[Your assignment] When you reach the line in the listing below that contains "This screenshot has width=1024, height=512.", begin returning lines exactly as written, and stop after the line that contains "Select the Pinot Meunier (blauw) 32% item". Return no other lines.

[Input data]
────────
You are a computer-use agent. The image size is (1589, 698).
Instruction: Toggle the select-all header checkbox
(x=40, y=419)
────────
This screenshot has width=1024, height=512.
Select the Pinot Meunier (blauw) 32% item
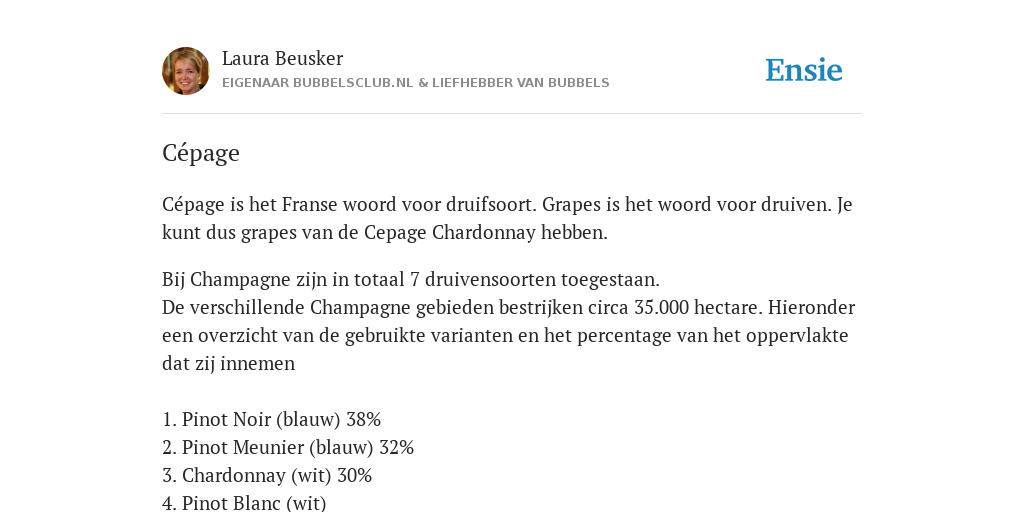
────────
[Task result]
This screenshot has width=1024, height=512.
Select the Pinot Meunier (blauw) 32% item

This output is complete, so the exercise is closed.